**СТАТЬЯ:**
================================

Feb 12, 2019 00:34
К тому времени, когда мы, студенты Латышской Академии художеств узнали про джинсы, в 62-63 году, джинсов не было ни у кого. Как- то на практике мы посмотрели в маленьком кинотеатре того городка- деревни, куда нас привезла Академия на два месяца, Великолепную семёрку, и сразу и надолго заболели мечтой их непременно заполучить. Почему- то кино посмотрели одни девочки, и я заметила, что все мы, выходящие после сеанса, направляляясь к общежитию- школе, где нас разместили, шли походкой Юла Бриннера. Да, в лёгких прибалтийских июньских сумерках шли задумчивые девочки, пружинистой раскачивающейся походкой героев - ковбоев. Мы все в них влюбились, в этих героев. И джинсы придавали им особое очарование. Америка и американцы были , вообще, частью народного сознания латышей,граждан Советской Латвии, ведь у многих там жили родственники, убежавшие от Советской власти в конце войны, а Унесённые ветром считались чуть ли не романом о них, латышах. Тогда я его и прочла, по-латышски, так что и мне он казался латышской книгой:)
Купить что- то напоминающее джинсы, было невозможно, и умеющие перешивали просто штаны, чтобы хоть как- то было похоже. Потом появились польские серые грубые штаны с кокеткой и заклепками, чуть попозже-- ужасные индийские, похожие больше на нижнее бельё, но зато с какими- то висюльками-люверсами и так далее. Видимо, дамы- закупщицы импортной одежды для СССР из министерства торговли считали, что это и так слишком хорошо для советского человека.

================================

**ФРАГМЕНТ НАБОРА ДАННЫХ:**
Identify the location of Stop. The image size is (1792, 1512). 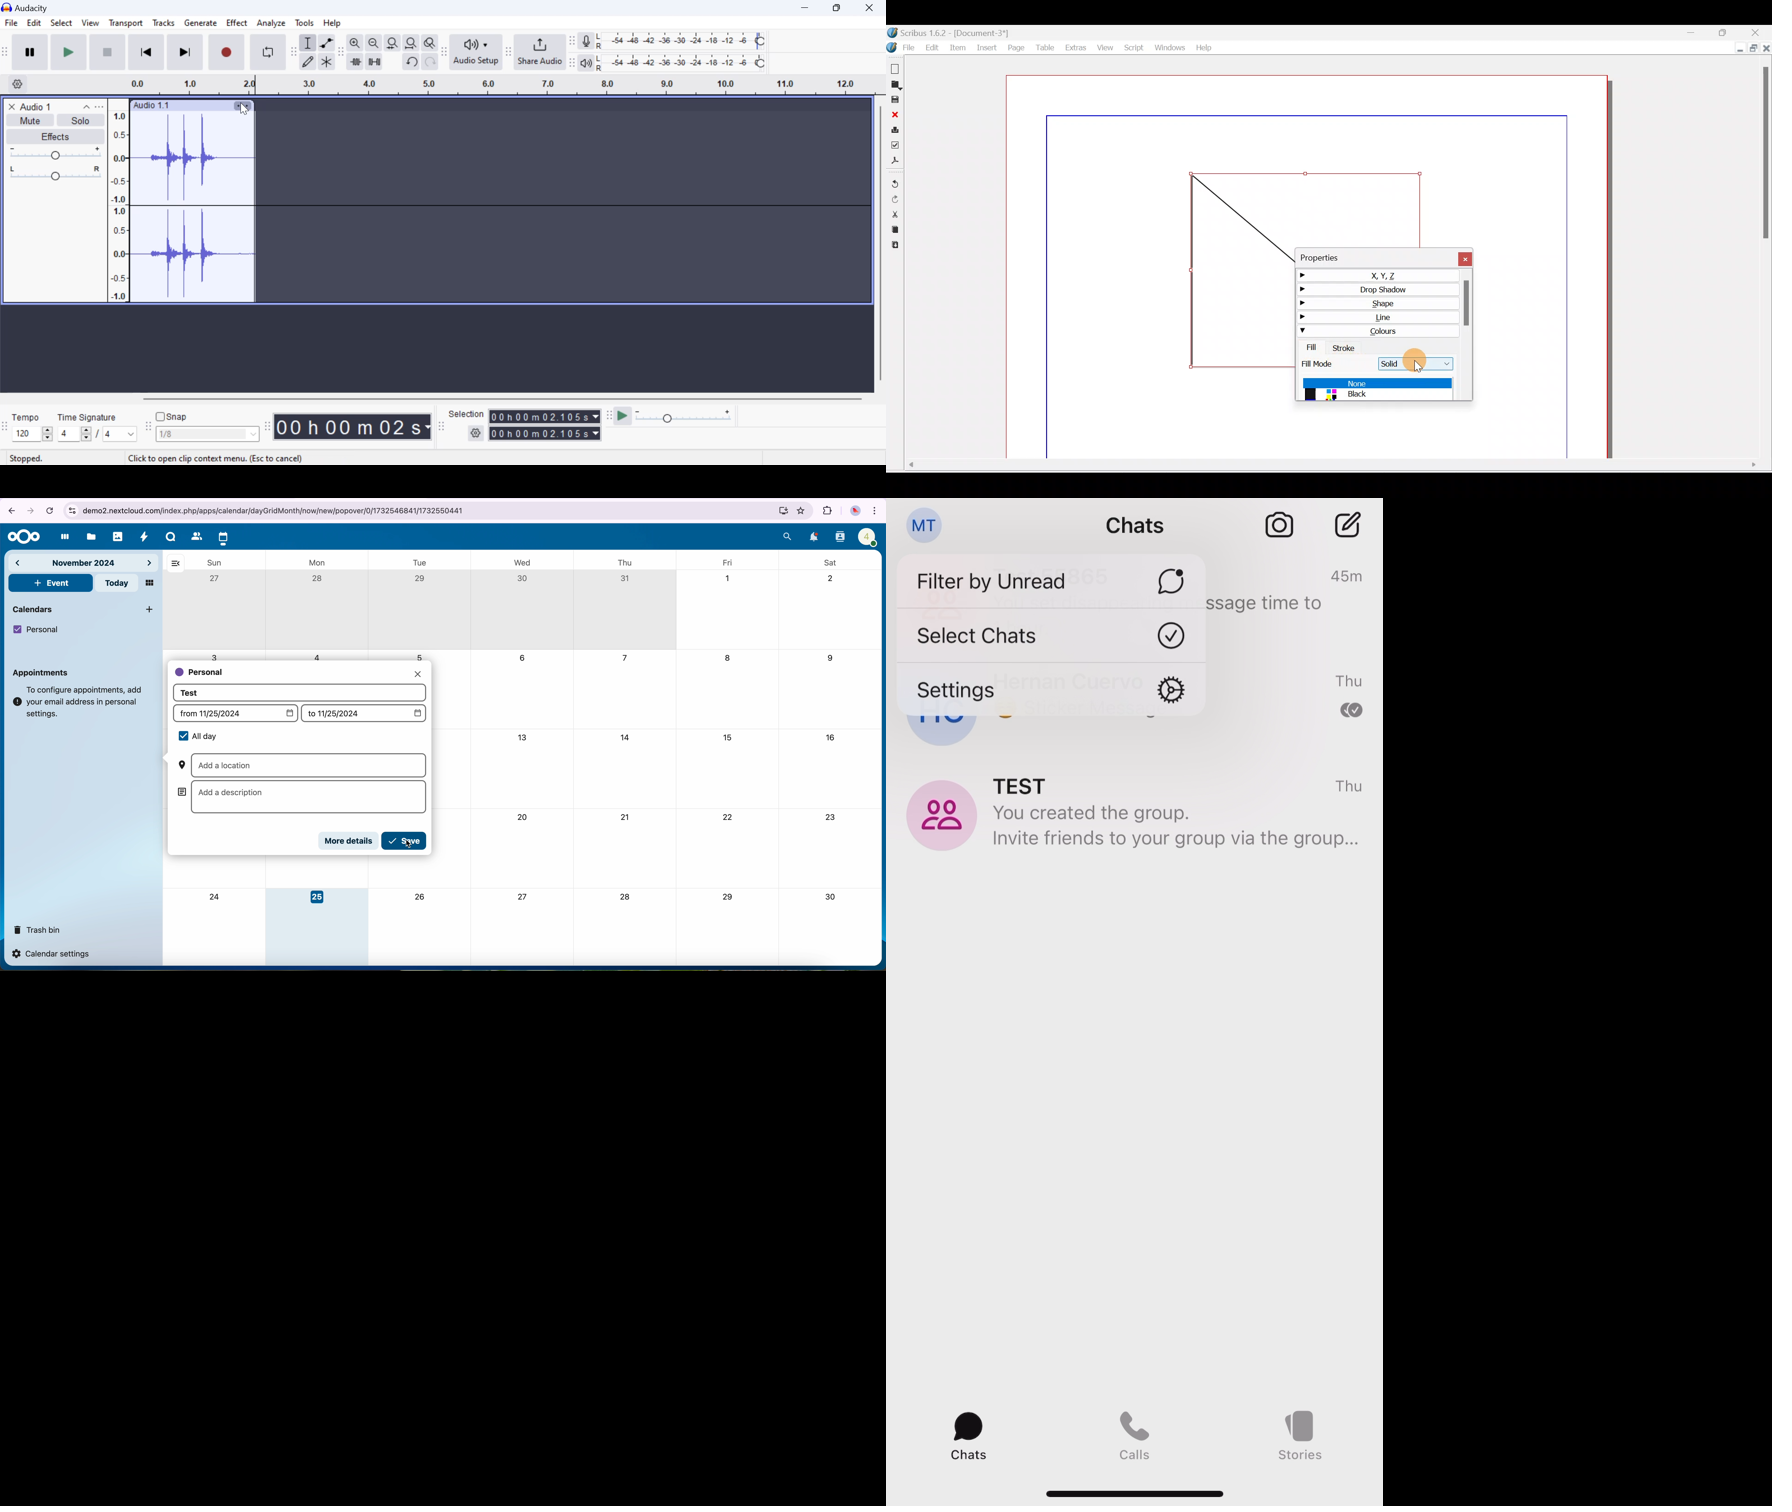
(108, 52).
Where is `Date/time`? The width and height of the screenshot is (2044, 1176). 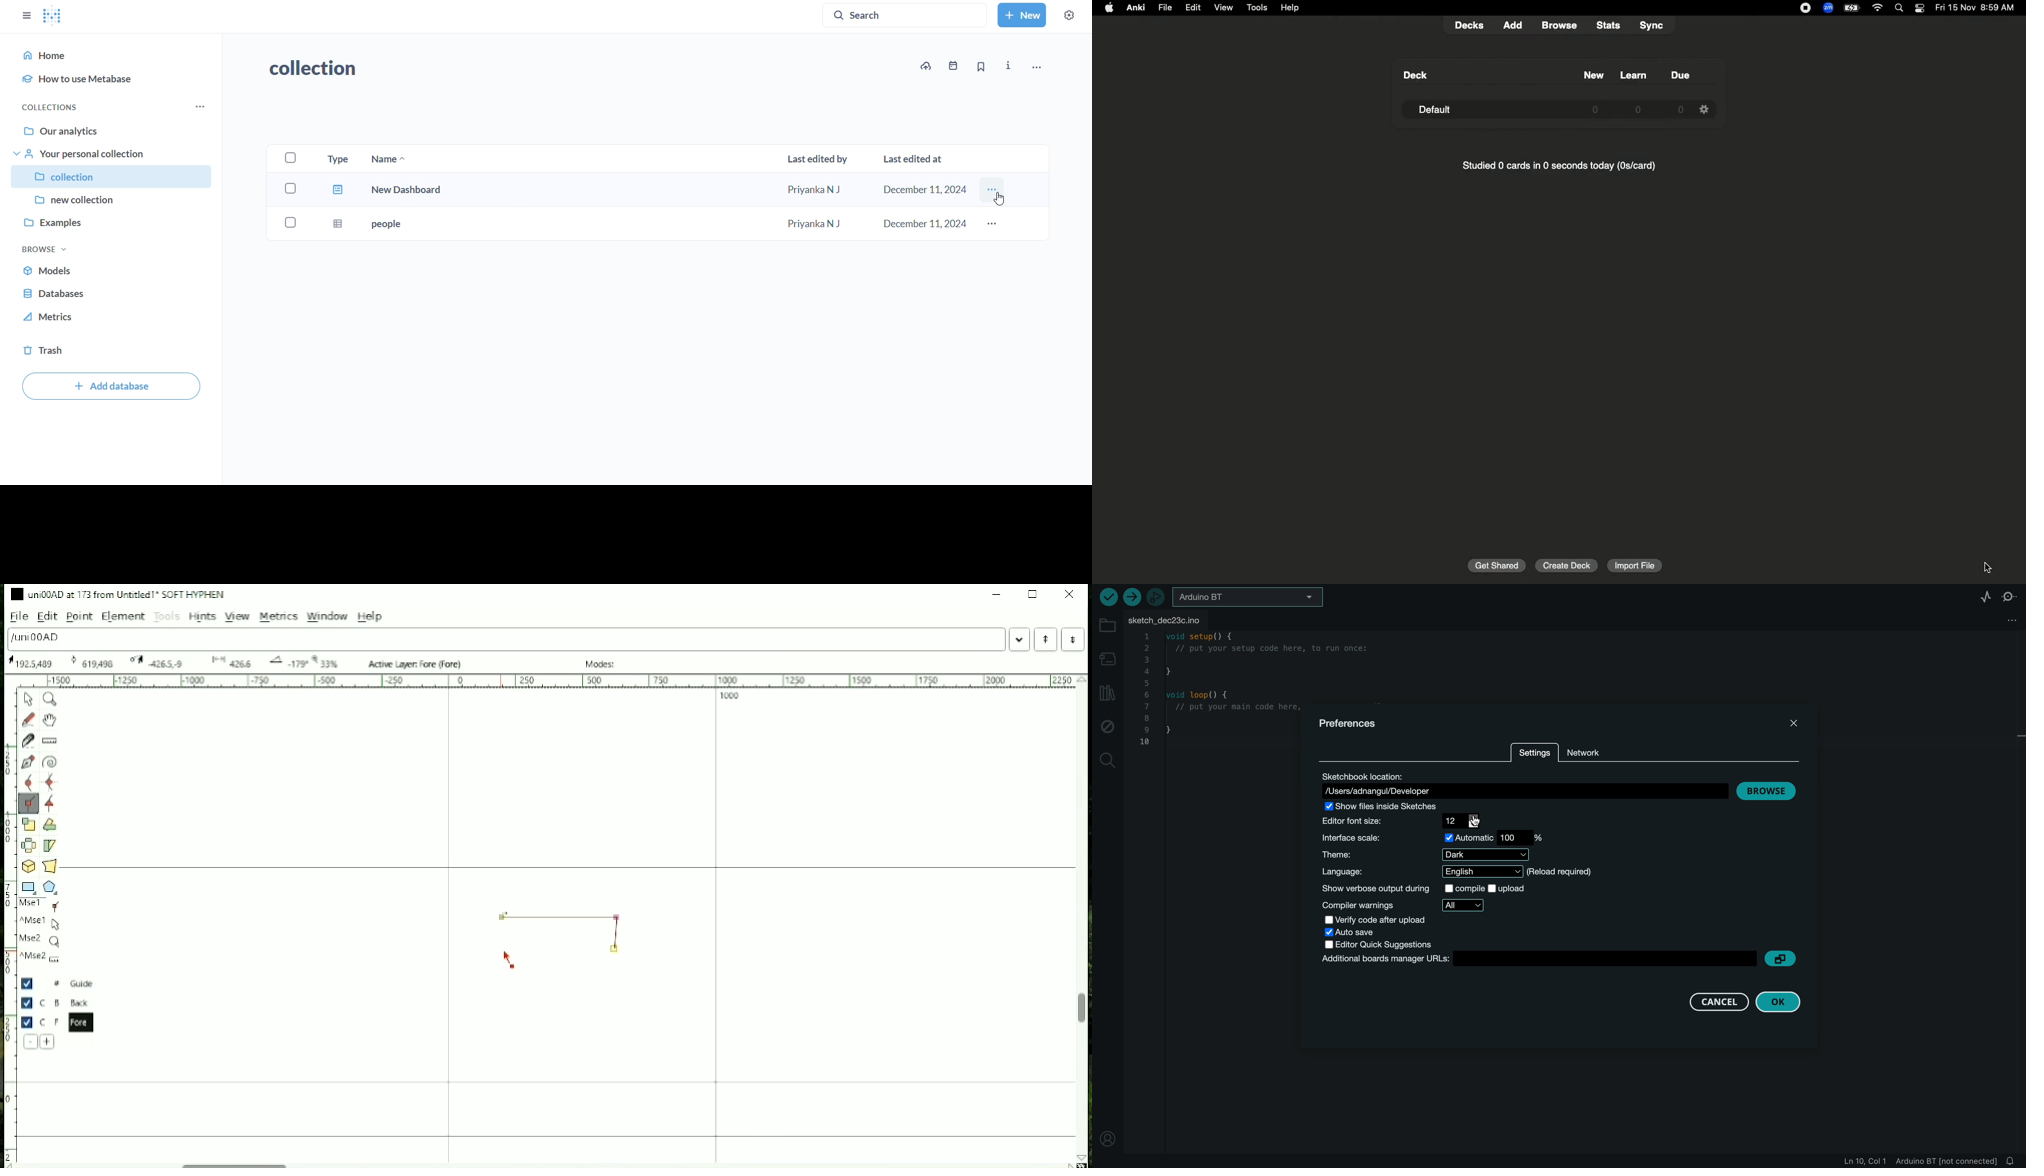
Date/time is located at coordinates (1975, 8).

================================

Перепишите фрагмент статьи, начиная со слов «Купить что- то» и вплоть до слов «для советского человека.», поменяв «польские» на «чешские».

**РЕШЕНИЕ ЗАДАНИЯ:**
Купить что- то напоминающее джинсы, было невозможно, и умеющие перешивали просто штаны, чтобы хоть как- то было похоже. Потом появились чешские серые грубые штаны с кокеткой и заклепками, чуть попозже-- ужасные индийские, похожие больше на нижнее бельё, но зато с какими- то висюльками-люверсами и так далее. Видимо, дамы- закупщицы импортной одежды для СССР из министерства торговли считали, что это и так слишком хорошо для советского человека.